Kanye addresses his thoughts on race, inequality, altruism, beauty, fashion, music creation, innovation, illuminati, among other topics....
Other artists:
“I think it’s so important for me, as an artist, to give Drake as much information as I can, A$AP, Kendrick Lamar, Taylor Swift, any of these younger artists as much information as I can to make better music in the future. We should all be trying to make something that’s better.” It's funny that I worked at the Gap in high school, because in my past 15 years it seems like that's the place I stood in my creative path -- to be the gap, the bridge"
On fashion:
“And when you sit down with Riccardo Tisci at the Louvre and he pitches the idea of you wearing a leather kilt, which could be considered by all of your gangbanging friends as some sort of a dress or skirt, at that point you are now a part of the fashion world. You have paid your dues to be an insider. I paid my dues when I had to wear a kilt in Chicago, and friends would say, ‘What’s your boy got on?’ But there are warriors that have killed people in kilts in the past. Who gets to decide what’s hard and what’s not hard? When I saw this kilt, I liked it. I was into it. It looked fresh to me. I felt creative; I didn't feel limited by some perception.”
On illuminati membership:
“I heard a comment—a joke—about the TIDAL press conference being an Illuminati moment. If there was actually an Illuminati, it would be more like the energy companies. Not celebrities that gave their life to music and who are pinpointed as decoys for people who really run the world. I’m tired of people pinpointing musicians as the Illuminati. That’s ridiculous.
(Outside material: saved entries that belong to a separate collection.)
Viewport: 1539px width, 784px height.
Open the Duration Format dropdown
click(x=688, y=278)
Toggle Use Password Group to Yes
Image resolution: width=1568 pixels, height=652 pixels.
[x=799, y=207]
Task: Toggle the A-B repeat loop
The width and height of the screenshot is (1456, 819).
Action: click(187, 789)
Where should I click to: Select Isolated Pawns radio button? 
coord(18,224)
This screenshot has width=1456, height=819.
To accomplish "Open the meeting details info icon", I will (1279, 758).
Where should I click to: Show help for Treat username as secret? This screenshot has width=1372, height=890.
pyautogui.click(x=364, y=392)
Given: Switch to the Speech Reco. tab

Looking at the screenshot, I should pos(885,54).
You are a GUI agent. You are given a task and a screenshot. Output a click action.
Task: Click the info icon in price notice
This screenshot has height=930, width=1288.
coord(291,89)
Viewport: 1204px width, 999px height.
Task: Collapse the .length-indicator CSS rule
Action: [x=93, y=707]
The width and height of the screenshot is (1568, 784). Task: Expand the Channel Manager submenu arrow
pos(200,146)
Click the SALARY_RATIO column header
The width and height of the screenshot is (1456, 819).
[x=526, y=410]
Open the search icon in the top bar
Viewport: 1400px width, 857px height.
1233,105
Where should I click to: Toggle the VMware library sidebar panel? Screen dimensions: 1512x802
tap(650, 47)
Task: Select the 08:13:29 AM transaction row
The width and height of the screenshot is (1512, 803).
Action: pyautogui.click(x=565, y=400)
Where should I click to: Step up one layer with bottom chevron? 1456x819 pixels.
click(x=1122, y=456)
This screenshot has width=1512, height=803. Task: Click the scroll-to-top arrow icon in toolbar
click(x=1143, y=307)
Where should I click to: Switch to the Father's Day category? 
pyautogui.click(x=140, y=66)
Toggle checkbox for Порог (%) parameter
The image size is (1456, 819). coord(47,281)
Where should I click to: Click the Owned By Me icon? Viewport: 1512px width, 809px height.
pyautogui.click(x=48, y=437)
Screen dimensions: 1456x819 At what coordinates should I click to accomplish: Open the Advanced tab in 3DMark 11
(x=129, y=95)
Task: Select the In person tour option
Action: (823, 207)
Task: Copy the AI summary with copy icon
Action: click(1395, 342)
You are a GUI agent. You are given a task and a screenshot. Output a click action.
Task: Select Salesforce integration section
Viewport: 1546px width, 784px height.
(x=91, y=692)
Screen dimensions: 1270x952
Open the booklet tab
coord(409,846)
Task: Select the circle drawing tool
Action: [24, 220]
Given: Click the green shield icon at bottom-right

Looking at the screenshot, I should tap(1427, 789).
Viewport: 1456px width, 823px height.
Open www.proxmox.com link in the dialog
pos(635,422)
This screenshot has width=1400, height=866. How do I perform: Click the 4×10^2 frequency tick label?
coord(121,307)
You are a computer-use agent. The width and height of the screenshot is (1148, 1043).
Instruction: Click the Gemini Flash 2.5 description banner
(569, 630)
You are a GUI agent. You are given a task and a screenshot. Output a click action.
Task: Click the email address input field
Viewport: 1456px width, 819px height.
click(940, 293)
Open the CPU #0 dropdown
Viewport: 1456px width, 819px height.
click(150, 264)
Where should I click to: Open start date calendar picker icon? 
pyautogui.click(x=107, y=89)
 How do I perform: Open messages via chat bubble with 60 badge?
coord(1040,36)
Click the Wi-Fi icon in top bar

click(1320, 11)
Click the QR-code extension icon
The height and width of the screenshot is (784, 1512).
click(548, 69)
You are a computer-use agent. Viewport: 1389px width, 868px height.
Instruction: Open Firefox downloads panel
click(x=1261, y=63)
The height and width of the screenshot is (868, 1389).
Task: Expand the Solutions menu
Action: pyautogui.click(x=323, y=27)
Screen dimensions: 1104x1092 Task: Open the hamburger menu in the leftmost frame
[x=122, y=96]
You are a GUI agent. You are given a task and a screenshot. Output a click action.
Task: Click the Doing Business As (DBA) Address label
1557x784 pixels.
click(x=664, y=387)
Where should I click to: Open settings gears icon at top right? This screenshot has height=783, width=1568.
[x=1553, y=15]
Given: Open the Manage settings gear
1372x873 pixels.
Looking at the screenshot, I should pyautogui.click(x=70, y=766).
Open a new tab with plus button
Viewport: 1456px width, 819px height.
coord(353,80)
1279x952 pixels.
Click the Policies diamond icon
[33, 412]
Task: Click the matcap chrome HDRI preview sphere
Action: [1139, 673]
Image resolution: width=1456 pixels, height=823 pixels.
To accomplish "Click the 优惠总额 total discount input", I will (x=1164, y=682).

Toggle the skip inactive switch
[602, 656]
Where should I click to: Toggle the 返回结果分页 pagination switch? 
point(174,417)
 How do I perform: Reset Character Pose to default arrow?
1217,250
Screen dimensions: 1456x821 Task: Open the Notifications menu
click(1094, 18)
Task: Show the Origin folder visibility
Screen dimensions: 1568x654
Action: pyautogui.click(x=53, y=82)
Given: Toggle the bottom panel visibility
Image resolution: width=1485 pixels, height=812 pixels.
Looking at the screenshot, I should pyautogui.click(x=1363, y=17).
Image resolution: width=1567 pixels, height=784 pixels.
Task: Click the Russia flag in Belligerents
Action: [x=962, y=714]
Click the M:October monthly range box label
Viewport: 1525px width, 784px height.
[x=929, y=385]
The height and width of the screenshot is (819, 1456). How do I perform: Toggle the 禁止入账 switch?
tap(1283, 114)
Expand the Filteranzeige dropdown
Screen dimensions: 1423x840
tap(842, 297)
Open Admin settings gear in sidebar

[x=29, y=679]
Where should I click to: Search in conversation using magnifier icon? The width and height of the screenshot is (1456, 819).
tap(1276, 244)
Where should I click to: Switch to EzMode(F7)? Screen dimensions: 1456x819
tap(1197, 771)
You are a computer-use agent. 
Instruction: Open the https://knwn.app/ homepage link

We don’t run anything; we’re celebrities. We’re the face of brands. We have to compromise what we say in lyrics so we don’t lose money on a contract. Madonna is in her 50s and gave everything she had to go up on an award show and get choked by her cape. She’s judged for who she adopts. Fuck all of this sensationalism. We gave you our lives. We gave you our hearts. We gave you our opinions!”
On racism:
On 'Never Let Me Down' I rapped, 'Racism's still alive, they just be concealing it,' but for the next generation that's not necessarily true. Racism is something that's taught, but for the new post-Internet, post-iPad kids that have been taught to swipe before they read, it's just not going to affect them as much. They realize that we are one race. We're different colors -- my cousins and I are different shapes and we're all from one family. We're all from one family called the human race. It's simple as that. This race is up against some interesting things -- poverty, war, global warming, classism -- and we have to come together to beat this. It'll only be as a collective that we can beat this, and we can. We can create a better world for ourselves."
Experience on racism:
“When I was 10 years old I lived in China, and at the time they used to come up to me and rub my face to see if the color would rub off. It was really fucked up, but I feel like it was preparing me for a world perspective that a lot of my friends who never got a chance to travel didn’t get. Now my perspective, a lot of times, is so much wider than someone who’s limited to the concept of any particular so-called world that’s not the real world.”
On being remembered:
"It's fine to not get credit for everything; it's almost better. For the amount of things that I really want to do, it can only work if I'm credited for about 20 percent of them. Because if I'm really credited for the amount of things that I'm going to do and what I want to do, it's just too much. The reward is in the deed itself. “The times that I’ve looked like a crazy person—when I was screaming at an interviewer or screaming from the stage—all I was screaming was, ‘Help me to help more! I’ve given all I’ve got. I’ve gone into fucking debt. It’s all I’ve got to give. But if I had a little bit more opportunity, I could give so much more.’ That’s what I was screaming for. Help me to help more.”